▶ [WORK TO COMPLETE]
Every line that contains "Reload" must be located and copied from the data.

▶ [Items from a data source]

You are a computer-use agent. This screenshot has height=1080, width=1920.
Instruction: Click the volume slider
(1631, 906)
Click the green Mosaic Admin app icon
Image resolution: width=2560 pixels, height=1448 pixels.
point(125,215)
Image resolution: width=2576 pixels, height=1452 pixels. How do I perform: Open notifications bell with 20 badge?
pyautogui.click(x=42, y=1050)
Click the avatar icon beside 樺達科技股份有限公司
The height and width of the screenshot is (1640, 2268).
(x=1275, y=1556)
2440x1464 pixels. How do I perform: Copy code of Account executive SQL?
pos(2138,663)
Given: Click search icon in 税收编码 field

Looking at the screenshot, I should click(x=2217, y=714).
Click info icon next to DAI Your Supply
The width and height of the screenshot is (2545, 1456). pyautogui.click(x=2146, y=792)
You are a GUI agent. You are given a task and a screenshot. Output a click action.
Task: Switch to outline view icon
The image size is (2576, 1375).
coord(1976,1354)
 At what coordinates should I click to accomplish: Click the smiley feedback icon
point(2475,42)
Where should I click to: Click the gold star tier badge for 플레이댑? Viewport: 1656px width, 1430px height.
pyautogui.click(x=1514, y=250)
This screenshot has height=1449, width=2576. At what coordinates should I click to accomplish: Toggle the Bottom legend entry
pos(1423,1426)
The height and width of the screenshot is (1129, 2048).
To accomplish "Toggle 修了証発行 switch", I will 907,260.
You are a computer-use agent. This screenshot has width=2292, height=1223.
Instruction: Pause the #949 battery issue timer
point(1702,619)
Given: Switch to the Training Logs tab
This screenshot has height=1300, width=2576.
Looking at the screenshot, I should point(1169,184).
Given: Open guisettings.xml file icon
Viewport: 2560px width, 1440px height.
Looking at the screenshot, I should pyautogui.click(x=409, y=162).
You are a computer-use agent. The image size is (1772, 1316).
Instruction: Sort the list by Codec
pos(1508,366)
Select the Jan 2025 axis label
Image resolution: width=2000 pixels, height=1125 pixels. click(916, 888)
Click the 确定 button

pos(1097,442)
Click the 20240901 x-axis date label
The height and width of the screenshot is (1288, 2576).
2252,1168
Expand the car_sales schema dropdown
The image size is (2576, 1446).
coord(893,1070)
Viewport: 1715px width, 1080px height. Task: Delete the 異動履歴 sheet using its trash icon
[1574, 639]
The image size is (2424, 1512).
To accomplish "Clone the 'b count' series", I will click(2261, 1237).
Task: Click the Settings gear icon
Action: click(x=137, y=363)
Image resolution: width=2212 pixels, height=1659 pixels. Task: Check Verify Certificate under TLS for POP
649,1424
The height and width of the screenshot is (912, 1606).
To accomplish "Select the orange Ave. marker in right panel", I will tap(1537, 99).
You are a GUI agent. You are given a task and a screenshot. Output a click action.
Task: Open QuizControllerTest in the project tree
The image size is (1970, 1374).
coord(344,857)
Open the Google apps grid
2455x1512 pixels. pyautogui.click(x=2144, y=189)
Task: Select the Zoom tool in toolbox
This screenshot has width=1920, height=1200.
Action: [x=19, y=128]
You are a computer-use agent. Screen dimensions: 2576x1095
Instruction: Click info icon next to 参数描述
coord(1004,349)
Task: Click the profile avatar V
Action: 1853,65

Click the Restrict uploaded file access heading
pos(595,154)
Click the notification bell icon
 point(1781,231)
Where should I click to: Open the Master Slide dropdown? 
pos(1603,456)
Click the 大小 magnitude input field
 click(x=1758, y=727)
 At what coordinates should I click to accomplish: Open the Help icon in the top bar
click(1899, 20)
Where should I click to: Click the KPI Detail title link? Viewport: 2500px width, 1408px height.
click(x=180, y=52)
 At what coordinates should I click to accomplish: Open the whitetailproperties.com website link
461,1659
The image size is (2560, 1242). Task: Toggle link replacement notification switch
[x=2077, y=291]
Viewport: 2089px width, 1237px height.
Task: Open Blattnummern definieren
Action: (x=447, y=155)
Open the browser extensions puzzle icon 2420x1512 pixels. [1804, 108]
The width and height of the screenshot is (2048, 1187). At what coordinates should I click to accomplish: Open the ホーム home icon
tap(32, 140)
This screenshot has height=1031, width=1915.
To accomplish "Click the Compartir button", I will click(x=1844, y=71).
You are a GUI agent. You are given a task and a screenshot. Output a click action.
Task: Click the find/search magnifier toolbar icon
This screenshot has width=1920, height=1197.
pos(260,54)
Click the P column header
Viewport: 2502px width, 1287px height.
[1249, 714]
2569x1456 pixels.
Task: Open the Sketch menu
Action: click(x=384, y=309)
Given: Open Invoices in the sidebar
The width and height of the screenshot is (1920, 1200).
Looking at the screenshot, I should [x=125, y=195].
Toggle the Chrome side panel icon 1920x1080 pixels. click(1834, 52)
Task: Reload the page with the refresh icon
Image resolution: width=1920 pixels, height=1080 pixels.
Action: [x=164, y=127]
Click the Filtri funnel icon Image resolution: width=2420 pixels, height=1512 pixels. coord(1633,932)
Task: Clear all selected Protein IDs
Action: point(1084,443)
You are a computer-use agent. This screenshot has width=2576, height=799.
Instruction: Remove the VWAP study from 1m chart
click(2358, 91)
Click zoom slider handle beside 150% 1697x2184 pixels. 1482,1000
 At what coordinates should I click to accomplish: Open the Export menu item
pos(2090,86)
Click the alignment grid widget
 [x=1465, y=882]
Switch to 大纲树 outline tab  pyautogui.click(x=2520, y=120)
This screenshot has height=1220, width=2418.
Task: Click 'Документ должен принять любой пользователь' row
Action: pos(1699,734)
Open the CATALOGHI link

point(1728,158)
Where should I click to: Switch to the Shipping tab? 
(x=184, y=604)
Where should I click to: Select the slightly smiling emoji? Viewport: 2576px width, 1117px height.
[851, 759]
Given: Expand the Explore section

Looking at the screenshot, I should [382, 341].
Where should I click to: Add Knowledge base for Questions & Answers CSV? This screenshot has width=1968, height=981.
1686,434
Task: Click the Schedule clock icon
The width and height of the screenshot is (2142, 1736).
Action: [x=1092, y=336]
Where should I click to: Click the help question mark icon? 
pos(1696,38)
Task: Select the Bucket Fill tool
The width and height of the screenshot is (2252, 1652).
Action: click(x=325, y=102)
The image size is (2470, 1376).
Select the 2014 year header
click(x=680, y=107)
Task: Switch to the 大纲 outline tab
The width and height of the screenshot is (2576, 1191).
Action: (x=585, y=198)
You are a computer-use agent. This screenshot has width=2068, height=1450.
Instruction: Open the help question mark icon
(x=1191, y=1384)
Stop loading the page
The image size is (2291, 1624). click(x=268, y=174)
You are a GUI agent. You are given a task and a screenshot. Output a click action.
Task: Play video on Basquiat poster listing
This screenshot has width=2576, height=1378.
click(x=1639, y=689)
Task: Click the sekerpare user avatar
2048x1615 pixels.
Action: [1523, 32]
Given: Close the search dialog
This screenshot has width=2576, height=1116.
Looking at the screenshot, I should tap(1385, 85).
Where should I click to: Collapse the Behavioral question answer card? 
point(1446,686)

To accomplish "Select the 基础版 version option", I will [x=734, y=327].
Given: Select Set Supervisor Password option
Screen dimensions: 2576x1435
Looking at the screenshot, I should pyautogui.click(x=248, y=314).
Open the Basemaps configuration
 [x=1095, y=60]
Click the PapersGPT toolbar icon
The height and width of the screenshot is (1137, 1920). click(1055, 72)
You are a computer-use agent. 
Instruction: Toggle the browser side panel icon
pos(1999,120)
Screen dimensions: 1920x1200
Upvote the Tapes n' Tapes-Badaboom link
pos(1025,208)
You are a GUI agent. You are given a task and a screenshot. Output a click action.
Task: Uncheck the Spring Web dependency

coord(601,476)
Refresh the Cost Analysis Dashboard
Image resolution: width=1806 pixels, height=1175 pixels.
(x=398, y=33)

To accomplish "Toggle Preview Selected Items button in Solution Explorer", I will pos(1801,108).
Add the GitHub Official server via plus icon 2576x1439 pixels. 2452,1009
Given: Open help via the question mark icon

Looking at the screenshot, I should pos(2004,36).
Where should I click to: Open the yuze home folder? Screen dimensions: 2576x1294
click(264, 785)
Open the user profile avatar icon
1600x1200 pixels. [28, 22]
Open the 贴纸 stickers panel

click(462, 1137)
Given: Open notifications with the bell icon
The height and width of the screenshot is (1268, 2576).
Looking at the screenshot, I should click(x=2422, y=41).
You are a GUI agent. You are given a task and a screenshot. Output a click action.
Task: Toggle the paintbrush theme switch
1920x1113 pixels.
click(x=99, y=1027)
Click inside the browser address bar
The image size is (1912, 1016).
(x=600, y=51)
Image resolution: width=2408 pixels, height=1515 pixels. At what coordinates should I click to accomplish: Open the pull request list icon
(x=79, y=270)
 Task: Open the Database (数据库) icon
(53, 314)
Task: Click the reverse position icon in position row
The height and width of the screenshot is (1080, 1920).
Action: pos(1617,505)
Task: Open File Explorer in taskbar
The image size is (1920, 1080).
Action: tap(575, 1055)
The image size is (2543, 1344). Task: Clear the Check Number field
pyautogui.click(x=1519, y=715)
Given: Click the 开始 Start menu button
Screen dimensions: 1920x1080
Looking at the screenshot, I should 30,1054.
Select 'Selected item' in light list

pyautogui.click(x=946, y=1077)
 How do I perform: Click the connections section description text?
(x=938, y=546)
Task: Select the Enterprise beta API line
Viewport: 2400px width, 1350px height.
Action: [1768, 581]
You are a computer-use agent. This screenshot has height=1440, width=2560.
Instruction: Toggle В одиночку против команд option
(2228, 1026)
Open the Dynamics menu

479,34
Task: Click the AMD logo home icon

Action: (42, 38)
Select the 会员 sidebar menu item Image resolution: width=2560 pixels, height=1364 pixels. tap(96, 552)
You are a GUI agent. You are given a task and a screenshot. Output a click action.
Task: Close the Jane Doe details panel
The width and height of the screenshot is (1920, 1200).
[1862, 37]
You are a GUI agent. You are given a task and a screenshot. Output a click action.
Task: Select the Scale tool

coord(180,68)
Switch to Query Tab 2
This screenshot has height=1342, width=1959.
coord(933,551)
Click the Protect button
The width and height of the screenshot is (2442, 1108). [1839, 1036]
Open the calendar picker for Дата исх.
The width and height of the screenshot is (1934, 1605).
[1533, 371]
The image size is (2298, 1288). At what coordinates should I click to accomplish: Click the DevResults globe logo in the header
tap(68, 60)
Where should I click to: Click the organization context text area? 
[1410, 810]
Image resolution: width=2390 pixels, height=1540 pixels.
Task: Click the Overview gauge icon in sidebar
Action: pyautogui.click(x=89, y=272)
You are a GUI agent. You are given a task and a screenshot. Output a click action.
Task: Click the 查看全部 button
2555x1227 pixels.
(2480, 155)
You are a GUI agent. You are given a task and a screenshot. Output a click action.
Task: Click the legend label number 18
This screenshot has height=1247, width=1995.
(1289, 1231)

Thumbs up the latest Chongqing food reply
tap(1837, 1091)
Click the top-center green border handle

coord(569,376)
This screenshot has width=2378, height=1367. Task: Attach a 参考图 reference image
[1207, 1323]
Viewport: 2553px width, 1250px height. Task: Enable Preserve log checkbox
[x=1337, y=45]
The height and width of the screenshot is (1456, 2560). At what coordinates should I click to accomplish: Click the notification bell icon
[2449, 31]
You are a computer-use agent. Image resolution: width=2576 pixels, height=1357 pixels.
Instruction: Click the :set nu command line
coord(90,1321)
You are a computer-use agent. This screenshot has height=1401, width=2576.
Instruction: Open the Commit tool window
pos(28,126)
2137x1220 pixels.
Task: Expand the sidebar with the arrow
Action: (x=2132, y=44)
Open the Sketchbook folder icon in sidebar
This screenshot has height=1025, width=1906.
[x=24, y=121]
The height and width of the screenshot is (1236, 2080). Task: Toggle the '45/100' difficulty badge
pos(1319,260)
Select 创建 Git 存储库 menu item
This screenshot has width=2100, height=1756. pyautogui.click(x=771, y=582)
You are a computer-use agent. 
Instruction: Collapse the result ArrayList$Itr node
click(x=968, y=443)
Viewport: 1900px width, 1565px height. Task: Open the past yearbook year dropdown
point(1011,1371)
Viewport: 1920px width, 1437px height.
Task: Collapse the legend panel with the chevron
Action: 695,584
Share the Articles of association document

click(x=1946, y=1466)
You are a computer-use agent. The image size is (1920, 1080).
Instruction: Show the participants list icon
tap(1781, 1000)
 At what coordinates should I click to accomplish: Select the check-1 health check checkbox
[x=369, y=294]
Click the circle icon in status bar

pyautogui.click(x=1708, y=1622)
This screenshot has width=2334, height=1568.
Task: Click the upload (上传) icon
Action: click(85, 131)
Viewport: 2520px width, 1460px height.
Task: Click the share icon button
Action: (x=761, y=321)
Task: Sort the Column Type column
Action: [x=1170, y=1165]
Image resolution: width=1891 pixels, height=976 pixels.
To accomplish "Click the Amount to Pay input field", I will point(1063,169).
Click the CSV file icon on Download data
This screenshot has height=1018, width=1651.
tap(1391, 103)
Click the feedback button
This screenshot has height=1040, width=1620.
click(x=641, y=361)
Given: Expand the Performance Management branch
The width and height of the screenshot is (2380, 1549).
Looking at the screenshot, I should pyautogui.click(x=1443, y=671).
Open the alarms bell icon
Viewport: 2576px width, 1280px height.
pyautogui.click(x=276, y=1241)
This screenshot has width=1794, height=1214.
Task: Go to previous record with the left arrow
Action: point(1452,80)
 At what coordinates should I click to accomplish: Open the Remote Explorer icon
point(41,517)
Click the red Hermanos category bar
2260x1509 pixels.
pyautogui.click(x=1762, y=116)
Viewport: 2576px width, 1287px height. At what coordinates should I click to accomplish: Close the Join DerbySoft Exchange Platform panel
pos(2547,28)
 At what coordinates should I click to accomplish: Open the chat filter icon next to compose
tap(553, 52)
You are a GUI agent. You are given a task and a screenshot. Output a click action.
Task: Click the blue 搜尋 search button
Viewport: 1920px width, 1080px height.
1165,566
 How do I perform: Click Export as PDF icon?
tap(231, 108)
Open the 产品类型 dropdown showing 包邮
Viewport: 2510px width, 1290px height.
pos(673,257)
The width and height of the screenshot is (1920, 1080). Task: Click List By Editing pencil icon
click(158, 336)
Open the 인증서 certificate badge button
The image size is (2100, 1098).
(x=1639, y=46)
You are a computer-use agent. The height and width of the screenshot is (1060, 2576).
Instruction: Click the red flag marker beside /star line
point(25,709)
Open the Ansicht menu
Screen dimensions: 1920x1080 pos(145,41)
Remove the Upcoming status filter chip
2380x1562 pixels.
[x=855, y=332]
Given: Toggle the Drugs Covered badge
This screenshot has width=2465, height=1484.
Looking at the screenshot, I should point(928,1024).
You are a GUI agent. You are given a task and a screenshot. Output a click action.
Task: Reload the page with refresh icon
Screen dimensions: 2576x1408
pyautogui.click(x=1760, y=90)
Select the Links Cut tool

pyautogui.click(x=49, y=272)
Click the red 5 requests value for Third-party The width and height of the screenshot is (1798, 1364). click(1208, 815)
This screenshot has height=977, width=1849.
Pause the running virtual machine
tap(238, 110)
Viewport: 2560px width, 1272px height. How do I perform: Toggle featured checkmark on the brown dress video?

▶ [RESULT]
Task: Reload the page with the refresh icon
Task: Reload the page with refresh icon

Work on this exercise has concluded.